> **Extracted records**
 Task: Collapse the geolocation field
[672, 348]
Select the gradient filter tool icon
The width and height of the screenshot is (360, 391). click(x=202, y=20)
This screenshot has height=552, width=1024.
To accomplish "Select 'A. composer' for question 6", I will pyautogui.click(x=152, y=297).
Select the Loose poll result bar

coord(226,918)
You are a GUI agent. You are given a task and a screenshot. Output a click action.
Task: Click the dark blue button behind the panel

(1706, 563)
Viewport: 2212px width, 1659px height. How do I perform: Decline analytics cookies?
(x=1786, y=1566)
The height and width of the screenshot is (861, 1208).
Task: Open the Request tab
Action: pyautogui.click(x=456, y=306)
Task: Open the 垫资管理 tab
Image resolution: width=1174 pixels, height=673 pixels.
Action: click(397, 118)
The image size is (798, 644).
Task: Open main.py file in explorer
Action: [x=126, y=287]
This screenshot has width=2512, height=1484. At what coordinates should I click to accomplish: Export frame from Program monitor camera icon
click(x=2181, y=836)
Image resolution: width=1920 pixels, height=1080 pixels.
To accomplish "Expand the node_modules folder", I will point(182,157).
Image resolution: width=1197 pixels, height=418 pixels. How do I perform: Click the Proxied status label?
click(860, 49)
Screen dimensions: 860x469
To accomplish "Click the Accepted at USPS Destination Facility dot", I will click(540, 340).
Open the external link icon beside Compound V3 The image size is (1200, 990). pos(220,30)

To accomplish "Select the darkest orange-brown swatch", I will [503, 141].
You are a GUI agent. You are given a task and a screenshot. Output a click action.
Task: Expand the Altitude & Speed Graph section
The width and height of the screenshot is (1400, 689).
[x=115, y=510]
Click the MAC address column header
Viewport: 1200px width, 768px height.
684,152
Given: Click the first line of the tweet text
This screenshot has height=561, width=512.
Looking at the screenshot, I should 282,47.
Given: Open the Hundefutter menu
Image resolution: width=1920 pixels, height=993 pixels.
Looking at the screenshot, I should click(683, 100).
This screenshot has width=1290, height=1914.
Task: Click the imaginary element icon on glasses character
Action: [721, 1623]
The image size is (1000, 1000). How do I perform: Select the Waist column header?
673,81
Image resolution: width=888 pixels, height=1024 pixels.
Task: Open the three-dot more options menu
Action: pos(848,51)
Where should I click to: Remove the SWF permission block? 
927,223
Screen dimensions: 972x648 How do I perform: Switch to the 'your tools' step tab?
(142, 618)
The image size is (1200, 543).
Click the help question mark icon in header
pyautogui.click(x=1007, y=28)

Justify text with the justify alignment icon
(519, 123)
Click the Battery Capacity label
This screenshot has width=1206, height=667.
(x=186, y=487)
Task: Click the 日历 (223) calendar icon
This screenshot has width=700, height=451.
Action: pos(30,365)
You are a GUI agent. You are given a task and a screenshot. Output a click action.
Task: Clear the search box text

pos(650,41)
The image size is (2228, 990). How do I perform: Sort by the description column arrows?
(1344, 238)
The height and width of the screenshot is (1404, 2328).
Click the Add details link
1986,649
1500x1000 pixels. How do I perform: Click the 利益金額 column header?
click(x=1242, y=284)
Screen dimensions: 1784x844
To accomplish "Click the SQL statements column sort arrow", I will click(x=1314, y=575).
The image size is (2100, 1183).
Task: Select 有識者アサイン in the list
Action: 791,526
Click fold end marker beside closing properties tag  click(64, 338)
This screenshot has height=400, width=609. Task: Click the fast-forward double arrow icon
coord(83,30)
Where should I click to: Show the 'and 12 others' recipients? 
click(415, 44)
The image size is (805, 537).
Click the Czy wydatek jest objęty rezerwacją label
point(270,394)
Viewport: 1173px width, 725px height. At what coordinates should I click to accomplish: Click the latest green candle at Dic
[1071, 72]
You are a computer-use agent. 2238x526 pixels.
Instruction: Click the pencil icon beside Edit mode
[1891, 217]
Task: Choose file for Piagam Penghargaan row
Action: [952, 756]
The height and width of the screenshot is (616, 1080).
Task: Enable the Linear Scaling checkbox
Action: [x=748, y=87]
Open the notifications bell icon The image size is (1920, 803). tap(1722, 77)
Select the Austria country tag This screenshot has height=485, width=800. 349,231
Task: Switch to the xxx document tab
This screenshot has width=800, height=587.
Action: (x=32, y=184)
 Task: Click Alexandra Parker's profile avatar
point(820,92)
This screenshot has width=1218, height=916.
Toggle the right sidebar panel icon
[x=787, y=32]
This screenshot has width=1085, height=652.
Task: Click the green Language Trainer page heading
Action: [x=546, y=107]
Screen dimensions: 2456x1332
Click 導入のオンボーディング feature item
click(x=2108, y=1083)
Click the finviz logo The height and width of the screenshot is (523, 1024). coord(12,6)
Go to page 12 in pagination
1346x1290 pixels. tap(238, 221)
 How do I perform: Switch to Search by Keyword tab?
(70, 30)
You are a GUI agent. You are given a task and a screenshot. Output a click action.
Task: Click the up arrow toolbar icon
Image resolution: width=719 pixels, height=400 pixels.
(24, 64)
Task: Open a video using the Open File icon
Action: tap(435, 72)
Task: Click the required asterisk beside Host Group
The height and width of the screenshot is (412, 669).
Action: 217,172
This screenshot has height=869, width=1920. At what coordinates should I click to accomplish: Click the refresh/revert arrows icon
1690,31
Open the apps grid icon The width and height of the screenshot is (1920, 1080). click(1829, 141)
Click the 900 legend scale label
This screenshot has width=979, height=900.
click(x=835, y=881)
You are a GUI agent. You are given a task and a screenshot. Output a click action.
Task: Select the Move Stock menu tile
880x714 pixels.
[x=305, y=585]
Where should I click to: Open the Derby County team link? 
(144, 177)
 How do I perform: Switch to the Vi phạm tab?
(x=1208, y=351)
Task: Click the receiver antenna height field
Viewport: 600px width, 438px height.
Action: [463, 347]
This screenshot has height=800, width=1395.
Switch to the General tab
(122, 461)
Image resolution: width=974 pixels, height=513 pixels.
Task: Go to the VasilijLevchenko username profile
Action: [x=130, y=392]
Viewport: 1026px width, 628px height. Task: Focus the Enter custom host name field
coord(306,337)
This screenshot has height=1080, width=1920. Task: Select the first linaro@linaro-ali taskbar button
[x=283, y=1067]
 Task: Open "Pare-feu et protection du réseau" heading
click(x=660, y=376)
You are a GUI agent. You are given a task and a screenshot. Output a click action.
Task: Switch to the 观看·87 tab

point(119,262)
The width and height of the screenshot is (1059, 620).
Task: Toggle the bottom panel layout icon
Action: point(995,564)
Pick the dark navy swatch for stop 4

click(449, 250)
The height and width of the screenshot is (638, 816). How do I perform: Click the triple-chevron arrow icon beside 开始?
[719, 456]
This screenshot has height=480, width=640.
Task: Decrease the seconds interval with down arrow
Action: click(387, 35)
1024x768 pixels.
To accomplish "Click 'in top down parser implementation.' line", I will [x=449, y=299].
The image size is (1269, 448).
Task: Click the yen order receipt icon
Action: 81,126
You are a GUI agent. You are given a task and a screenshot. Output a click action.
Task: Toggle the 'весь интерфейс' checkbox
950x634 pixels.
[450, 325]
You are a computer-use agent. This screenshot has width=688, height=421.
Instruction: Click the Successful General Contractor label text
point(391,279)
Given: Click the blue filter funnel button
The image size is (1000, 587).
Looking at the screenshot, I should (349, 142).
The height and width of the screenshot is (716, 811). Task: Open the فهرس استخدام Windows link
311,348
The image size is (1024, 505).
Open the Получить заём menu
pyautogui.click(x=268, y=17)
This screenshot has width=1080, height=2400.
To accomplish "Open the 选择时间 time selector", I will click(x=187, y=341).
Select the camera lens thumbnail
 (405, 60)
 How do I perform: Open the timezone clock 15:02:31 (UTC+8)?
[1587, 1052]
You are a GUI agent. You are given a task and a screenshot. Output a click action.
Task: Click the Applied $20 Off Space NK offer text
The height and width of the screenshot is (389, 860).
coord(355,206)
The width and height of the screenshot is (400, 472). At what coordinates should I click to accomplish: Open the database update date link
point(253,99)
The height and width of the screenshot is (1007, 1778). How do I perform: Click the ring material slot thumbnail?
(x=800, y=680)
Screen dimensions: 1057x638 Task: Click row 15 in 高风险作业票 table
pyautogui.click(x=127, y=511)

> **Stated task**
Rewrite the part of the material that begins with the line containing "Task: Switch to the xxx document tab" and ends with the line containing "point(820,92)", including both of those lines and every request. Multiply each coordinate in the answers by 0.55 and round to whole numbers, rounding halves up.

> **Written response**
Task: Switch to the xxx document tab
This screenshot has width=800, height=587.
Action: (x=18, y=101)
 Task: Click Alexandra Parker's profile avatar
point(451,51)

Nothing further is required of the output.